I hate “flexible” spending accounts, i.e. those accounts where you put say $1000 in tax-free but you then must submit a bunch of health or education receipts to claim the money–and the “benefits manager” tells you half of the receipts you submitted are no good so you have to trawl through your files to find more–or lose the money. The whole process is demeaning.

There is a reason that policymakers put these these deductions in place. In part, because it shifts the burden of compliance onto employers and most importantly onto employees. This ‘time tax’ never shows up in the cost-benefit equation for policymakers.* Pamela Herd and Donald P. Moynihan in the Washington Post write:

It’s all a lot more complicated than it has to be, and a lot less beneficial to the American families FSAs are supposed to help. Policymakers need to break the habit of favoring complexity over simplicity.

Simplifying your finances is worth pursuing no matter what stage of life you are in. However ass we get older, simplifying our finances becomes even more critical. Not only for ourselves but for our loved ones as well. As Richard Connor at Humble Dollar writes:

Many of us want to simplify our financial life in retirement. Chasing higher yields may be financially rewarding, but it comes at the expense of increased complexity. We all have to decide how we want to balance the tradeoff between simplicity and return. It’s important to think about this early, and honestly, and then decide what makes sense for your situation.

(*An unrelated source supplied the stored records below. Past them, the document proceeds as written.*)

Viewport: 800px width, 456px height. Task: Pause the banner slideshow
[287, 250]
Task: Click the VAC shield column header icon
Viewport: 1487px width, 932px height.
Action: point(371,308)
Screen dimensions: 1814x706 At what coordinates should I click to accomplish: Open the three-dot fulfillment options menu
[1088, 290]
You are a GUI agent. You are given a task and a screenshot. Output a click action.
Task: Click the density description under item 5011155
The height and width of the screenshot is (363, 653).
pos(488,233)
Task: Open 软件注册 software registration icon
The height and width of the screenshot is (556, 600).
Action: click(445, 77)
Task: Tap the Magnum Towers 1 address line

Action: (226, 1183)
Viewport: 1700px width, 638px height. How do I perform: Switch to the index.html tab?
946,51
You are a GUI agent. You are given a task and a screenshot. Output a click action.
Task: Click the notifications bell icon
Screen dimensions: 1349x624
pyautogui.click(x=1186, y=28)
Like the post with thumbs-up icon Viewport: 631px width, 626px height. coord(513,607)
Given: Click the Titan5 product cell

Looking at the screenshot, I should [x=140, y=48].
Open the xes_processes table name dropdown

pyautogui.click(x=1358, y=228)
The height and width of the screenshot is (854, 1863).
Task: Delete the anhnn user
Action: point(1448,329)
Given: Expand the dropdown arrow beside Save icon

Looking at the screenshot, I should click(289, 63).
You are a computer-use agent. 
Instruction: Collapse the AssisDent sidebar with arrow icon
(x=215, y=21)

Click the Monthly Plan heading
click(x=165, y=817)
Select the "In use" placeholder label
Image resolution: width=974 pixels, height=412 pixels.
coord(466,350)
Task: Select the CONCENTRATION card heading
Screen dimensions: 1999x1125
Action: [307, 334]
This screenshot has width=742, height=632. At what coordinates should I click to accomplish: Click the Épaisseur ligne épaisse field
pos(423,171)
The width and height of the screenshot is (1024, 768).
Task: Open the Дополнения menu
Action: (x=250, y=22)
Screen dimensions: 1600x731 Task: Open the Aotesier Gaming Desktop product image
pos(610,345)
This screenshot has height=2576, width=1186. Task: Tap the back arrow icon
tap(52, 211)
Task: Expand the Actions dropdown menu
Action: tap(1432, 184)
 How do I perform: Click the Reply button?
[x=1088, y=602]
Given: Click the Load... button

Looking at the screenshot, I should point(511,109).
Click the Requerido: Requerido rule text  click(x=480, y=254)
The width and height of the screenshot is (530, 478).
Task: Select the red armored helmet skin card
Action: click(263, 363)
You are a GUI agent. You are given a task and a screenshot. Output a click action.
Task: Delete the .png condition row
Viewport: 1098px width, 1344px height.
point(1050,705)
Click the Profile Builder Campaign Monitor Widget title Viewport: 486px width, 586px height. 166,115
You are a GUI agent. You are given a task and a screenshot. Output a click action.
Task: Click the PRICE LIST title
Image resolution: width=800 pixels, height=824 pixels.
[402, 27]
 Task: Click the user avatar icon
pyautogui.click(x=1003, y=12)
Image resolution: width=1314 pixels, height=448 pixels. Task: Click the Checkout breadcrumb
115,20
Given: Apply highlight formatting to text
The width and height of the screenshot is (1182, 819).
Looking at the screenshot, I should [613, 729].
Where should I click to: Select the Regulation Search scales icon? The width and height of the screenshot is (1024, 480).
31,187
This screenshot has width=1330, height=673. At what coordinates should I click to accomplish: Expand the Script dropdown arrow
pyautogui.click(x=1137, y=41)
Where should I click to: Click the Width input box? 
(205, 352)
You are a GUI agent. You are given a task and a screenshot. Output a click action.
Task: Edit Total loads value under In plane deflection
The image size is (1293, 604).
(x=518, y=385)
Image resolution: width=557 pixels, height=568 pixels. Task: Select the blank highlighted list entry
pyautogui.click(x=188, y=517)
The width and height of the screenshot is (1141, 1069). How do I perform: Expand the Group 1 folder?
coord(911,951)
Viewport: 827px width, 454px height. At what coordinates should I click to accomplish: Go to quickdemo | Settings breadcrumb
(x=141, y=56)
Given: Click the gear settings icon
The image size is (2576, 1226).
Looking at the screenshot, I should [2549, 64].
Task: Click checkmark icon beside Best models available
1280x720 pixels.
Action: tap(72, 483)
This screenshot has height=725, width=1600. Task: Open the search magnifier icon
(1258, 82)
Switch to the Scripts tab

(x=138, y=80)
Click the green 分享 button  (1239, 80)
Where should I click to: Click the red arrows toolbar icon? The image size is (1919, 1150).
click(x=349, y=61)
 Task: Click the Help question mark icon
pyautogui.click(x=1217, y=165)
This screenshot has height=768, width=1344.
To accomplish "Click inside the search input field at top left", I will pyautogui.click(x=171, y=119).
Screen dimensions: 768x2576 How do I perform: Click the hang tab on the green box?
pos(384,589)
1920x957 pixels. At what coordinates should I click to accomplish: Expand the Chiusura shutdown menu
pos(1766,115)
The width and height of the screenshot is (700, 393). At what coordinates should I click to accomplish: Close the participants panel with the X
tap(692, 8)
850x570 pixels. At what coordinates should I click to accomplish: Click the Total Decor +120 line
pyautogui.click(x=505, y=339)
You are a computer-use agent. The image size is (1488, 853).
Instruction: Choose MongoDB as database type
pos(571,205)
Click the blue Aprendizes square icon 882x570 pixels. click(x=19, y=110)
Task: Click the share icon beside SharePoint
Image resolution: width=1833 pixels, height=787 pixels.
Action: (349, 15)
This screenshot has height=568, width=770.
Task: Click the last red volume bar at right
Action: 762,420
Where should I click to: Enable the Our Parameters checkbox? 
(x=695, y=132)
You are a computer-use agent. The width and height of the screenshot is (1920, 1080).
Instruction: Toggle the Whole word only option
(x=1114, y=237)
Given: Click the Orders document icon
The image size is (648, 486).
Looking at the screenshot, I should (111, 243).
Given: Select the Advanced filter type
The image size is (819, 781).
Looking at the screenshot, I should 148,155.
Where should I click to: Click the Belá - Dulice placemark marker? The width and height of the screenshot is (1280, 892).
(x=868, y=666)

People hate paying taxes. I get it. But don’t let your burning desire to avoid paying that last dollar of taxes blind you the time you will spend dealing with the administrative state.

*Then again, FSAs are nothing compared to the burden of paying income taxes. It is estimated Americans spend 6.5 billion hours each year doing their taxes. On the other hand, I would argue, something like a 529 plan is worth the additional hassle, especially in light of the enactment of SECURE 2.0.